PAUL CULLEN
The Health Service Executive has said it doesn't know the exact risk faced by patients who were operated on with instruments used on a patient who has been diagnosed with CJD at Beaumont Hospital in Dublin.
Having previously estimated the risk of the other patients getting the disease as slightly above one in a million, officials last night revised their estimate down to one in 400,000. Dr Kevin Kelleher, head of health protection at the HSE, admitted it was impossible to know the exact risk faced by up to 20 affected patients.
One US expert described the risk of transmission as "pretty high". Michael Payne, research operations manager at the National Prion Disease Pathology Surveillance Centre in Cleveland, Ohio, pointed out that the prion proteins which cause the disease survive normal sterilisation processes and pose a risk to both patients and staff exposed to them.
Not contagious
However, CJD is not contagious and prions must come into contact with an open wound for the disease to be transmitted.
At least 1,300 people contacted a helpline set up yesterday to provide information to patients concerned about the issue. The HSE said last night it had contacted “virtually all” patients, or their family members, who were operated on using the instruments.
The patients have been told they have a “slightly higher risk” of getting CJD and will need to take precautions to prevent any further transmission of the disease “in the unlikely event they have been infected”.
A review has identified up to 20 patients who are at risk as a result of being operated on with the same instruments that were used on the patient later diagnosed with CJD. The HSE defended the hospital’s handling of the situation by pointing out that the instruments were withdrawn once CJD was suspected and before a full diagnosis was made.
It said the affected patients were contacted yesterday as soon as the review identified who was at risk. The timing of these contacts had "nothing to do" with news coverage.
Diagnosis
The period under review is between June 1st last and mid-July, and follows the diagnosis late last week of CJD in a patient who had undergone surgery in Beaumont.
The HSE says the diagnosis was discovered later during a “routine” examination of tissue in the laboratory. The disease was spotted through a microscopic examination of “suspicious” tissue by pathologists.
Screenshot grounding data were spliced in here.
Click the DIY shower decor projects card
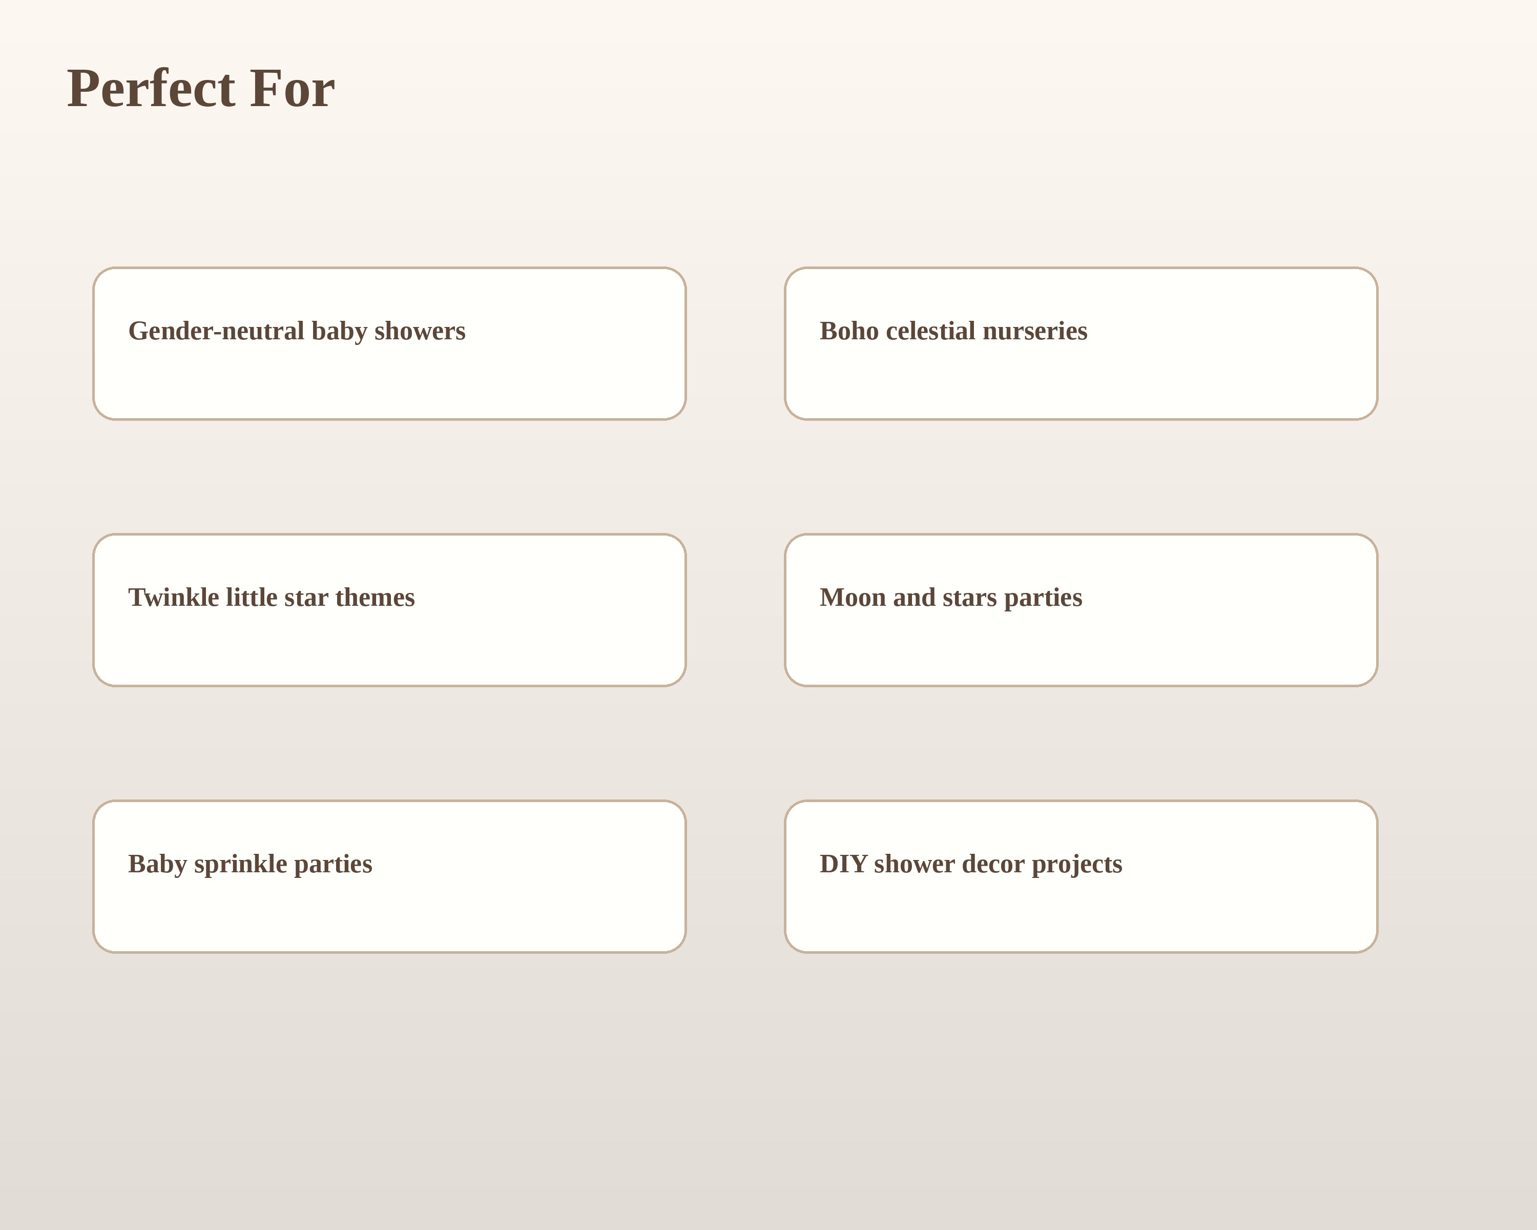1537x1230 pixels. tap(1081, 876)
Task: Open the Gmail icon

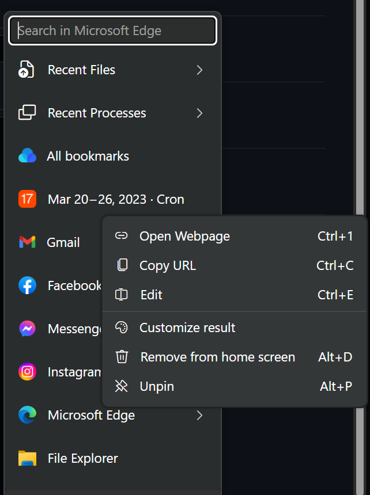Action: pos(27,242)
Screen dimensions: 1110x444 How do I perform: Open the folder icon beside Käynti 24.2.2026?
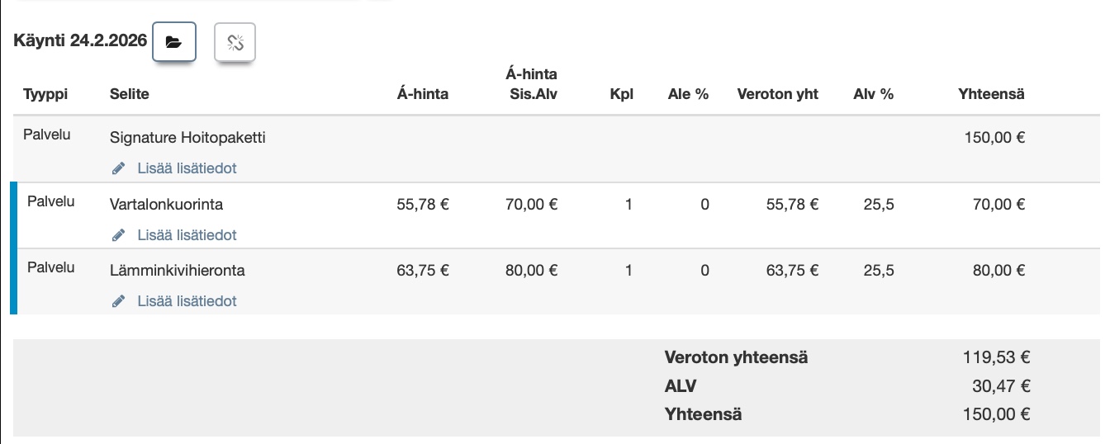click(173, 42)
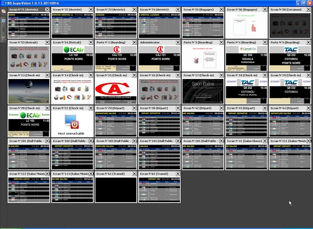Click the blue document icon in the sidebar
The image size is (313, 229).
(3, 20)
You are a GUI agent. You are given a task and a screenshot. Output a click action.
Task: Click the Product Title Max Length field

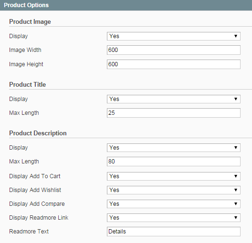tap(174, 113)
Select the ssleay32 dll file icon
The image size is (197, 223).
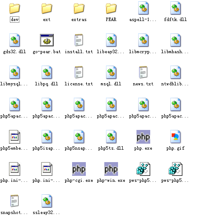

As soon as the diagnosis was made, the patient was quarantined and international experts consulted.
Mr Payne said the only way to decontaminate equipment exposed to CJD was to use powerful solutions of bleach or sodium hydroxide and then to sterilise it at high temperatures for over four hours. Beaumont says it has traced all of the surgical instruments involved in the current case.
Minister for Health James Reilly said he would be seeking reassurances from the HSE and the hospital that the protocols in place to prevent a recurrence were sufficient. He said there was no "clinical suspicion" to suggest a case of CJD was involved at the time the patient was operated on.